Did you know dogs have rather poor eyesight? They are colour blind and can’t distinguish between shades. Good thing dogs aren’t wine drinkers. One of the most pleasurable aspects of wine is enjoying its colour. And in the long summer evenings, we’re finding that our glasses look pretty in pink.
The subtle shades of rosé are delicate and beautiful. Ranging from soft coral to almost red, rosé wines have their own rainbow. The pink tint you see in a glass of rosé comes from a) the kind of grapes used and b) the amount of time the grape skins have been left to mingle with the wine juice before separated. Generally speaking, the longer the skins are left in the vat, the darker the colour. But just like red and white wines, each kind of rosé wine has its own unique characteristics and flavours.

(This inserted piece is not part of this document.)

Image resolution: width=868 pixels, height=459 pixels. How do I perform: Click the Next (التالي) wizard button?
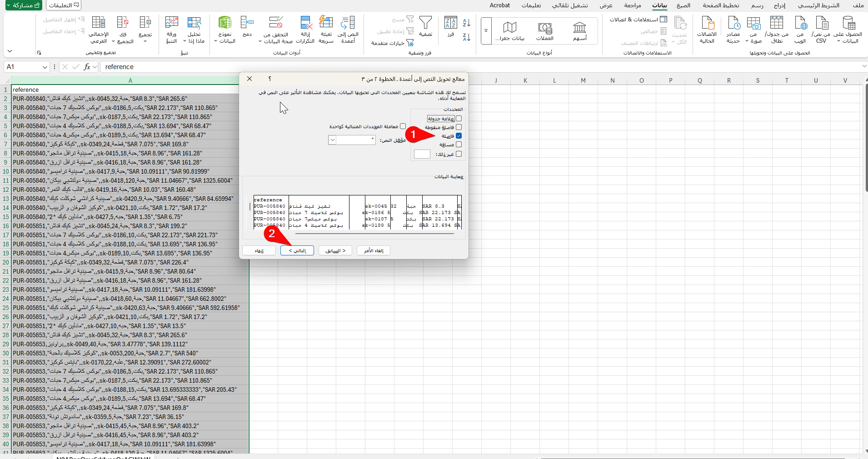click(x=297, y=251)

Quick shade spectrum roundup:
Rose petal pink: Light pink rosés are typically borne from Provence and are most often made from Grenache or Cinsault grapes. Light, dry and crisp with flavours of raspberries, cherries, sometimes even citrus notes.
Proper pink: There are so many shades of rosé, they cannot be categorised in one little box, but a bright pink rosé will tend to be fresh, fruity and punchy. Italian rosé, rosato, specifically from Puglia, is renowned for making distinct rosés. Try our kegged Italian rosé for a mouthful of smooth fresh berries.

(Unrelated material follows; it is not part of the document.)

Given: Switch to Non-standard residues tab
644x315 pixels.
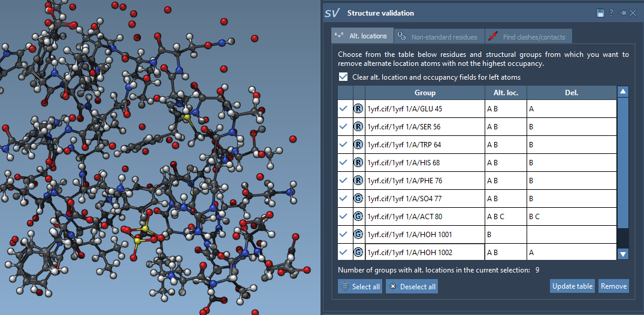Looking at the screenshot, I should coord(438,37).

Verging towards red: Sometimes made from Syrah grapes, this shade is going to be your strongest rosé, due to the grape being so tannic. More spicy and hearty, this kind of rosé can even be paired with meat dishes. Look out for Tavel rosés. An AOC in southern Rhône, France, Tavel rosés are robust and fresh.
Rosés reach full capacity on the moreish scale in the height of summer, i.e right now, so why not consider stocking a kegged rosé?
These pretty pink wines are refreshing, characterful and gorgeous to look at, it’s a shame our office whippets can’t appreciate them.